▸ **Required work**
1. Repeat word for word the part of the economic index report that starts at "The Conference Board reported" and ends at "first quarter 2020.".
2. Answer these questions from the economic index report:
(a) What was the value of the U.S. Leading Economic Index in March?
(b) What is Ataman Ozyildirim's job title?
(c) By what percent did the Lagging Economic Index change in March?

The Conference Board reported earlier this month that its Leading Economic Index (LEI) for the U.S., an indicator signaling peaks and troughs in the country’s business cycle, declined 6.7 percent in March to 104.2. The shift in March follows a 0.2-percent decrease in February and a 0.4-percent increase in January. Also this month, the Bureau of Economic Analysis, part of the Commerce Department, reported that the U.S. economy tapered 4.8 percent in first quarter 2020.

“In March, the US LEI registered the largest decline in its 60-year history,” says Ataman Ozyildirim, senior director of economic research at The Conference Board. “The unprecedented and sudden deterioration was broad-based, with the largest negative contributions coming from initial claims for unemployment insurance and stock prices. The sharp drop in the LEI reflects the sudden halting in business activity as a result of the global pandemic and suggests the U.S. economy will be facing a very deep contraction.”

The Conference Board’s Coincident Economic Index, a measure of current economic activity, decreased 0.9 percent in March to 106.6. This growth follows a 0.3-percent increase in February, and a 0.1-percent increase in January. Its Lagging Economic Index, an indicator representing changes that come only after the economy has begun to follow a particular trend, increased 1.2 percent in March to 110.2, following a 0.3-percent increase in February and a 0.1-percent decline in January.

▸ **Collected material**

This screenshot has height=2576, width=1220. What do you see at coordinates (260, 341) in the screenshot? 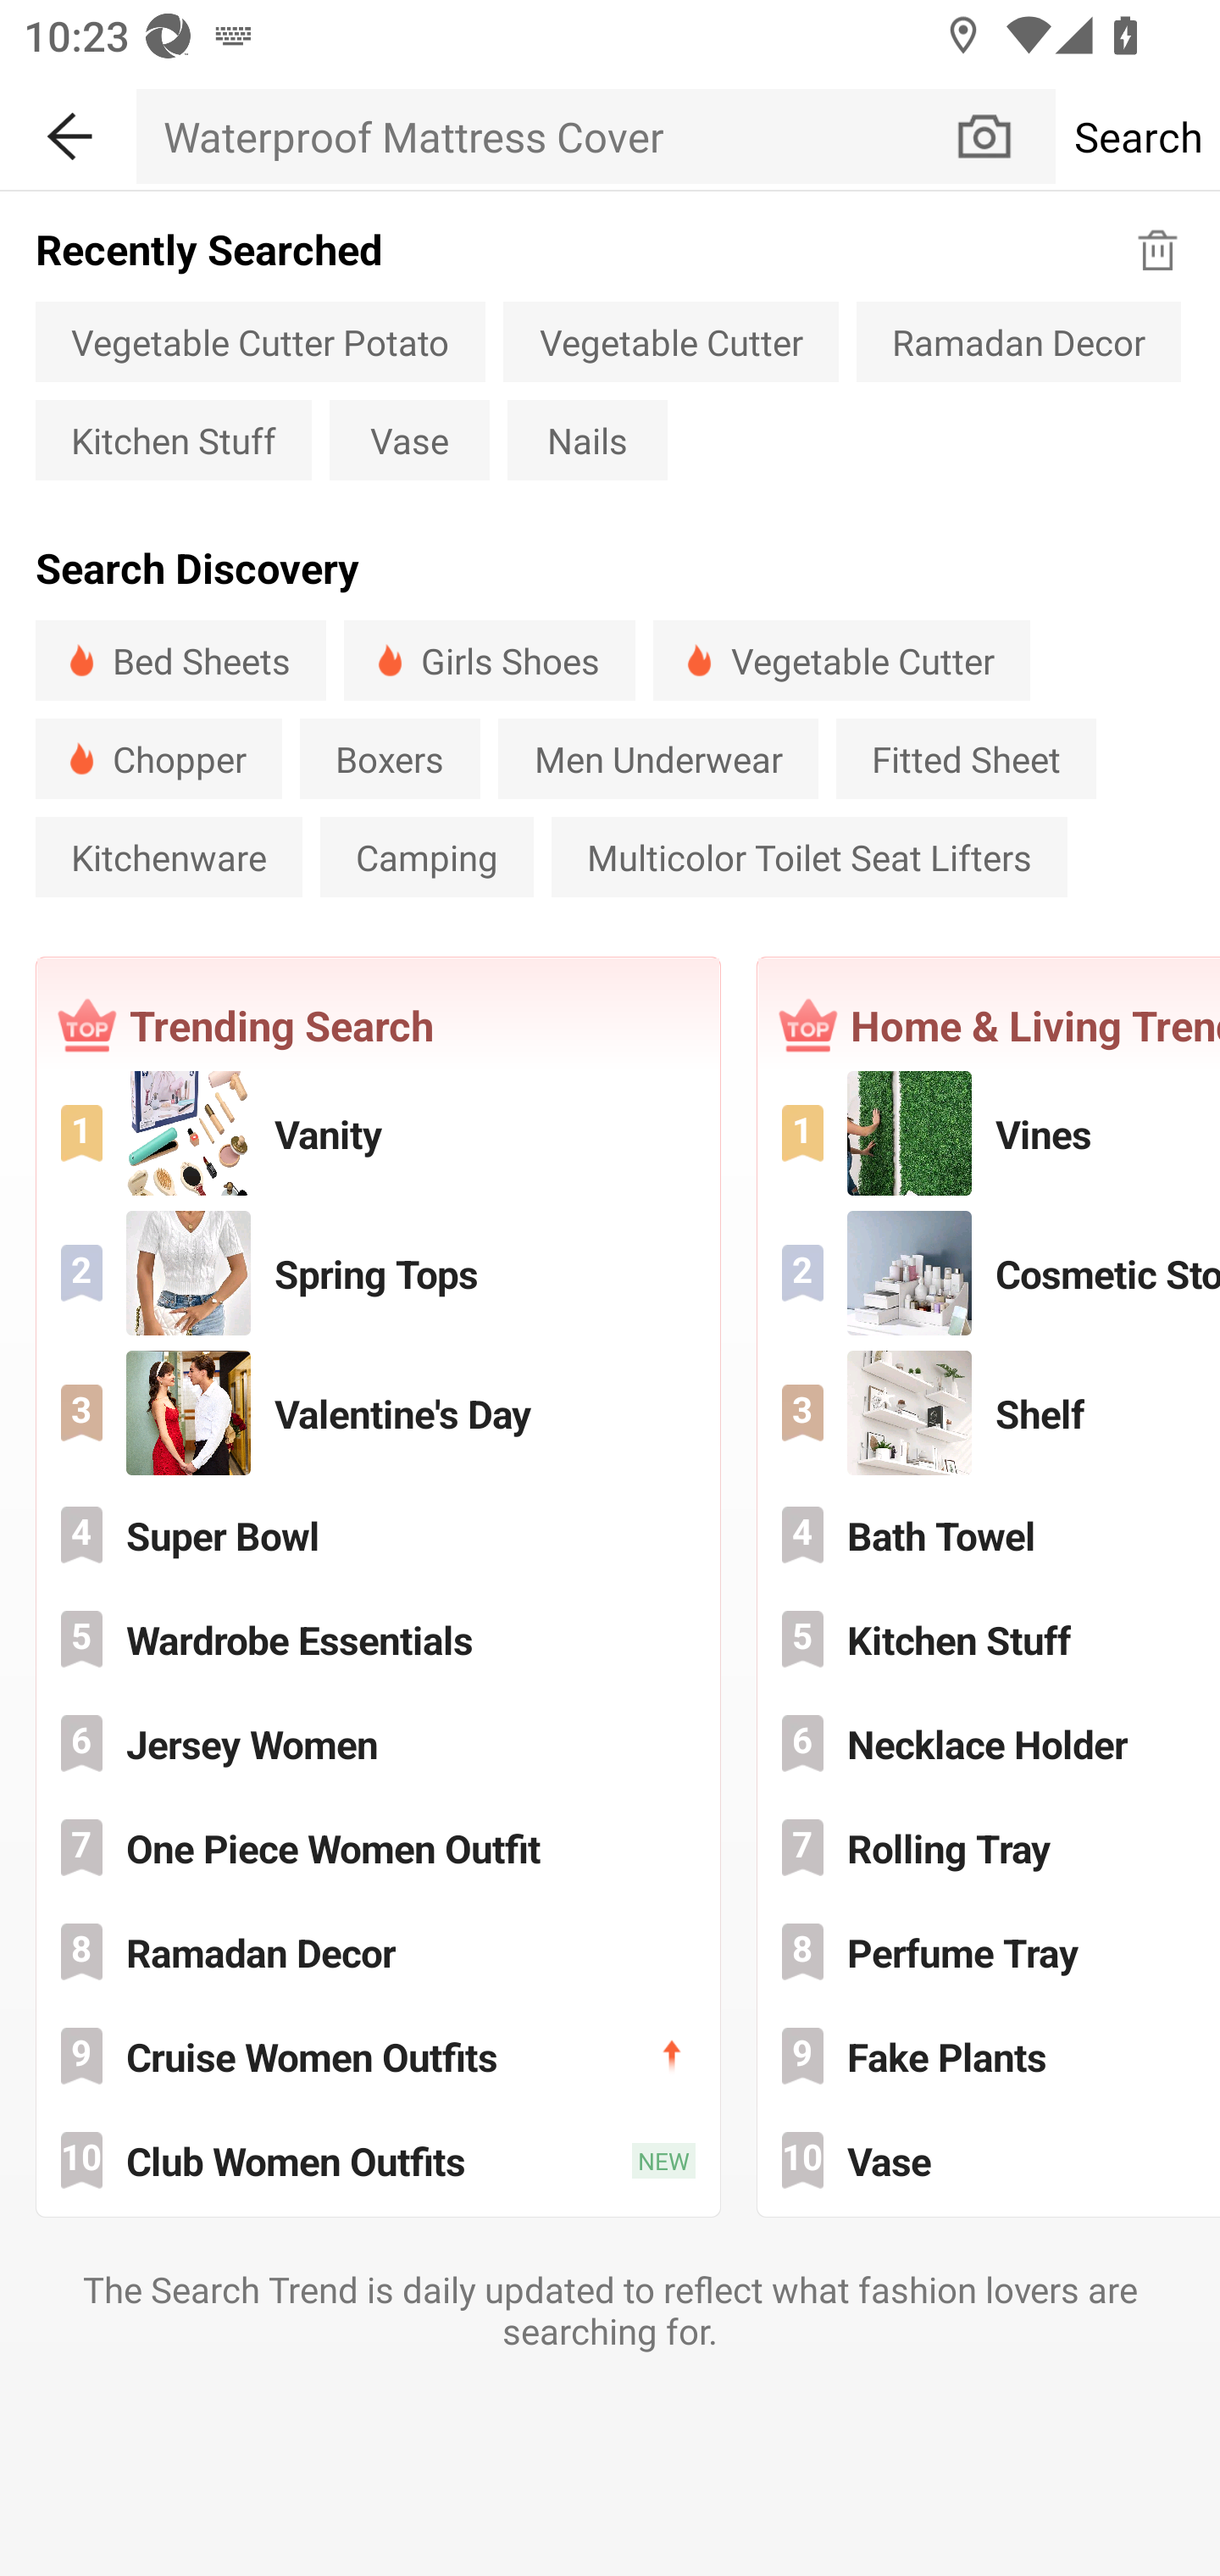
I see `Vegetable Cutter Potato` at bounding box center [260, 341].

▸ **Results**
1.
The Conference Board reported earlier this month that its Leading Economic Index (LEI) for the U.S., an indicator signaling peaks and troughs in the country’s business cycle, declined 6.7 percent in March to 104.2. The shift in March follows a 0.2-percent decrease in February and a 0.4-percent increase in January. Also this month, the Bureau of Economic Analysis, part of the Commerce Department, reported that the U.S. economy tapered 4.8 percent in first quarter 2020.

2.
(a) 104.2
(b) Senior director of economic research at The Conference Board
(c) It rose 1.2 percent.